It’s hard for me to believe that February 2014 will mark the two-year anniversary of Wendy Jane’s Soul Shake. I still feel somewhat new to this journey of exploring my passion for all things race relations, yet when I reflect on what I strove to discover and connect with in 2013, I feel happy and full. I can’t wait for all that 2014 will bring my way, and thank all of you for all of your comments, and dialogue here on the blog, and in “the real world.” I truly cherish making these connections, and I hope that during the times I’ve offended, and have been enlightened, I have done so with humility. I have also cherished moving through these difficult “bumps” and embracing the opportunity to learn and grow.
Read on for the WJSS 2013 Year-In-Review:The year started off on a celebratory note, with It Was A Happy Inauguration Day, a look at President Obama’s second term swearing into office. On a more personal note, I also reflected on the possibility that I may have racially profiled two young, black men as shoplifters while I shopped for shoes in Wendy Jane Catches Wendy Jane Racially Profiling! Wait That’s Me! , a post which seemed to be a favorite with readers.
March focused on arts and culture with posts on Black Dandyism and artist, Hank Willis Thomas, an assumption on my part with I Was Wrong, Some Black People Laughed at Django Hood Scene, and my multi-cultural Seder post: Blacks and Jews and Matzo: My First Swirled Passover.
In June I was lucky enough to see and reflect on the MJ Cirque de Soleil Show, but just a month later after my sadness and anger over the Trayvon Martin verdict, I wrote What Trayvon Doesn’t Get To Do, and after seeing countless tweets and facebook posts by white people who belittled or were blind to the matter of race and white privilege around Trayvon’s case, I felt pressed to write If You’re White, Get It Right: Wendy Jane’s Primer For White People On How To Have Conversations On Race , the primer I view as still a work-in-progress.

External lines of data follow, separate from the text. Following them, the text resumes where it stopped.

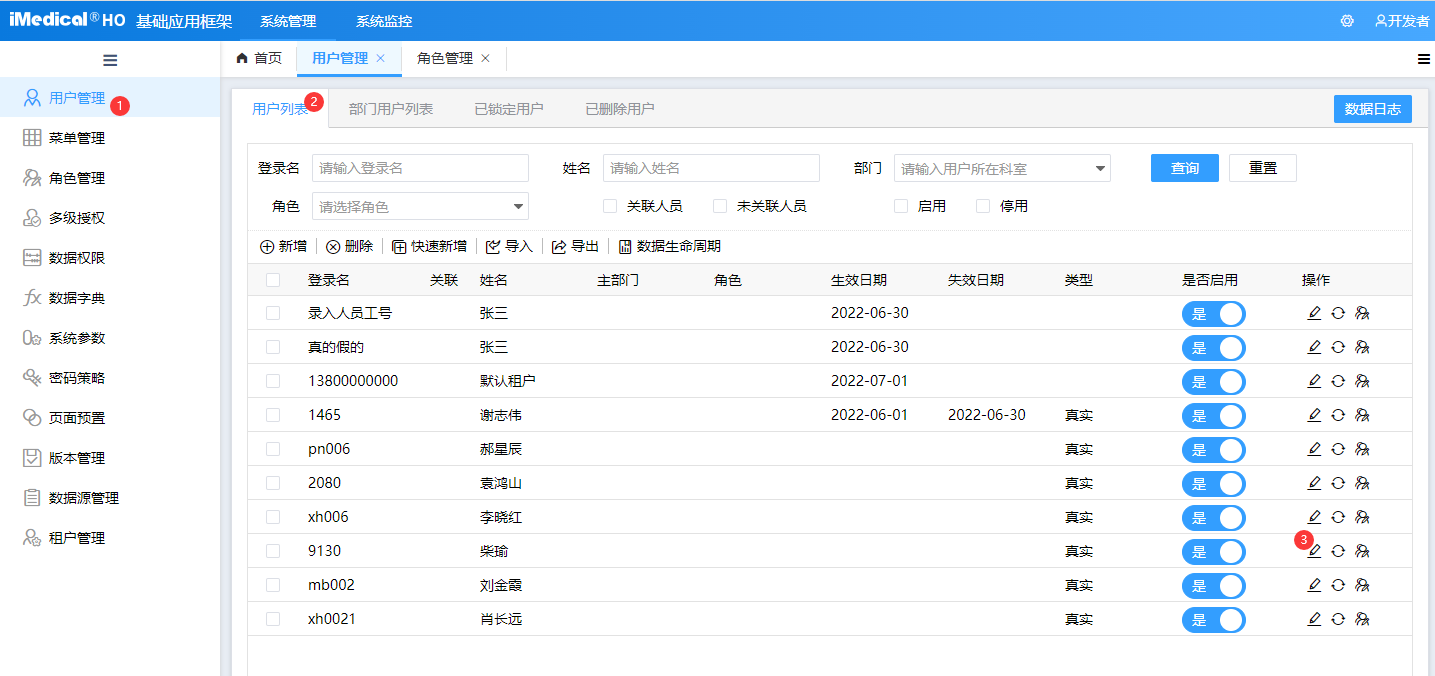This screenshot has width=1435, height=676.
Task: Open role assignment icon for 袁鸿山
Action: [x=1362, y=483]
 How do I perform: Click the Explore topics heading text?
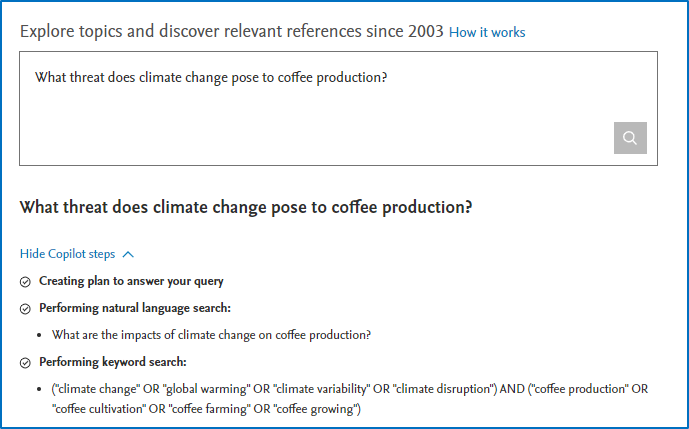point(232,31)
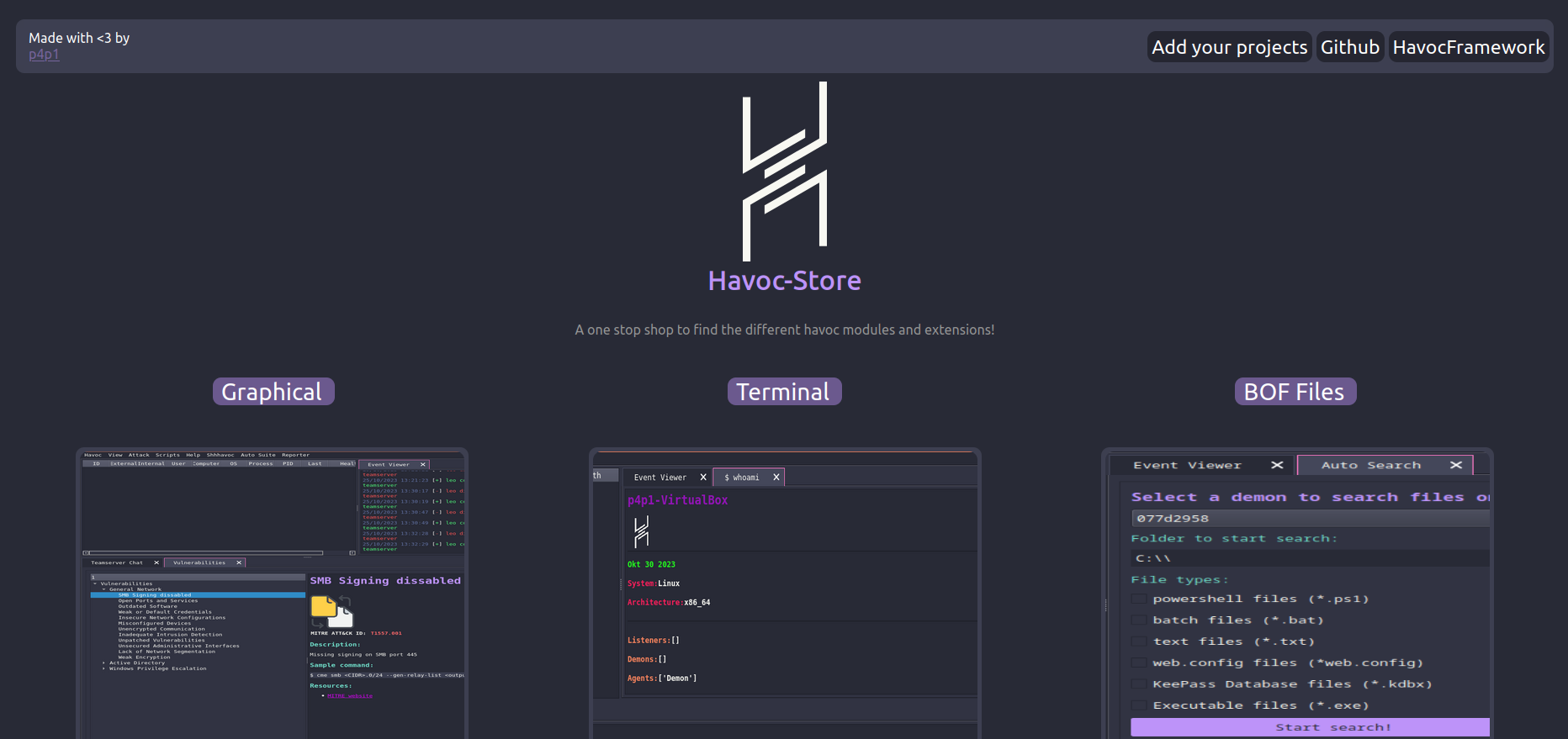
Task: Click the large Havoc logo at top
Action: 784,171
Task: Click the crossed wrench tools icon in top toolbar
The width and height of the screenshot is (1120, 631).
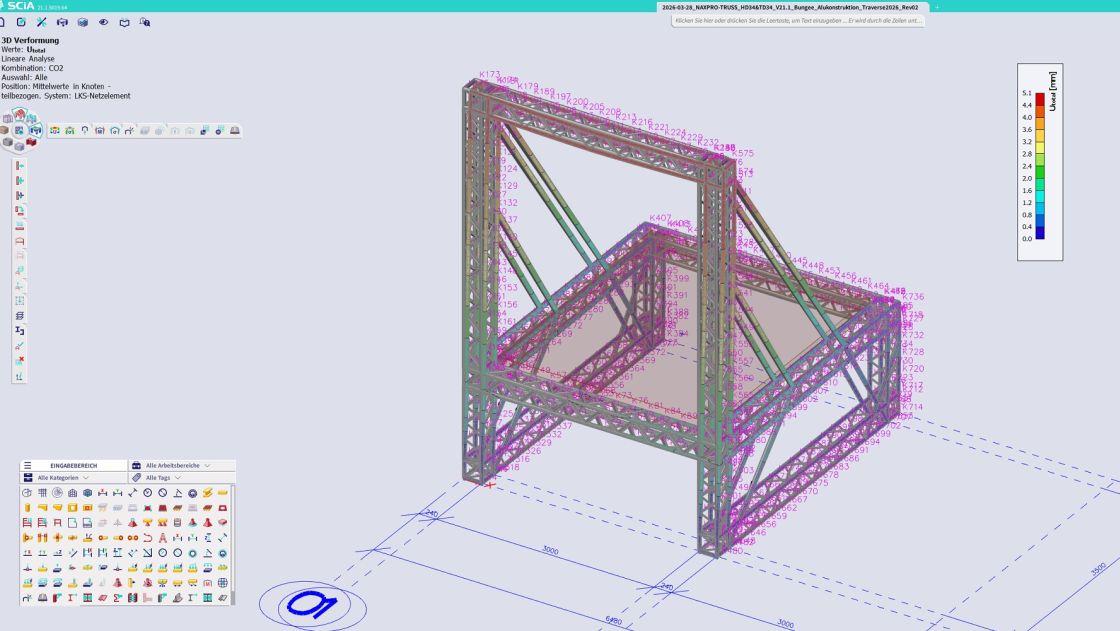Action: 42,21
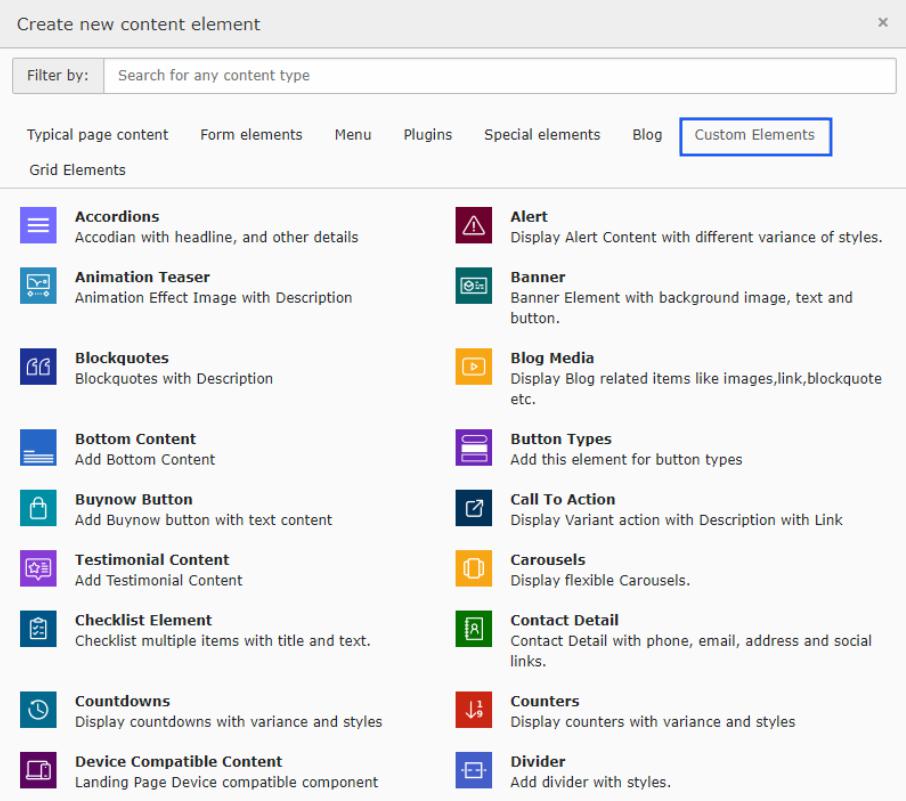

My interview with Alex Ishmael Wiggins, who generously shared his experiences with racism as a young black man transplanted to Florida from Rhode Island, was a highlight for me, and I look forward to doing more interviews in 2014. Along those same lines, I’d like to cover more news on local culture as I had the opportunity to do with An Evening Out: Local Women of Color Artists Speak at AS220.
In October I was elated when my post I Was On Black Twitter and U.O.E.N.O. was picked up by The Root. Swimming in deeper waters, as one friend of mine put it, gave me exposure to many more readers than typically visit WJSS, most of whom were supportive, including a tweet from director/actress/producer, Issa Rae, who I note in the post. Yet, it brought also a few people who were not happy with the article and with what was perceived as disrespectful and coming from a place of white privilege.
In November I attended my first diversity conference, a truly enlightening experience–An In-Depth Look At The 2013 National Race Amity Conference, and enjoyed hearing writer, Stacia Brown’s take on what she called Important Black Film Fatigue, with current films like Mandela: Long Walk To Freedom, Django, Fruitvale Station, and especially, 12 Years A Slave, out this year.
The year ended with the passing of one of the world’s greatest leaders, and a personal hero to me, Nelson Mandela. I want to go back and read more about the details of his life’s journey, and plan to do so, along with the books on my year-end picks: Wendy Jane’s Holiday Top Ten Race-Related Books Wish List . Unfortunately, we had to go from the honorable Mandela to the ridiculousness, and ugliness, of Fox News Reporter, Megyn Kelly’s claim that Santa is just white.but, thankfully I could replay Teddy Vann’s Santa Claus Is A Black Man as a rebuttal.
Finally, A little WJSS trivia: I’m still confounded that the most popular search term this year that gets people to my blog, and the most looked at blog post on WJSS, is the July 2012 piece, White Girl Stereotypes–go figure.
I wish all of you the best for the New Year. Please let me know what you’d like to see covered on WJSS, any changes you’d like to suggest, and please continue to engage in dialogue here, and out there in the world. It’s the only way we get to understand one another, and can move forward in trying to make positive connections across races, which makes me think of an amazing person I consider a mentor, Adrienne Wallace, who keeps reminding me we are all one race anyway–the human race.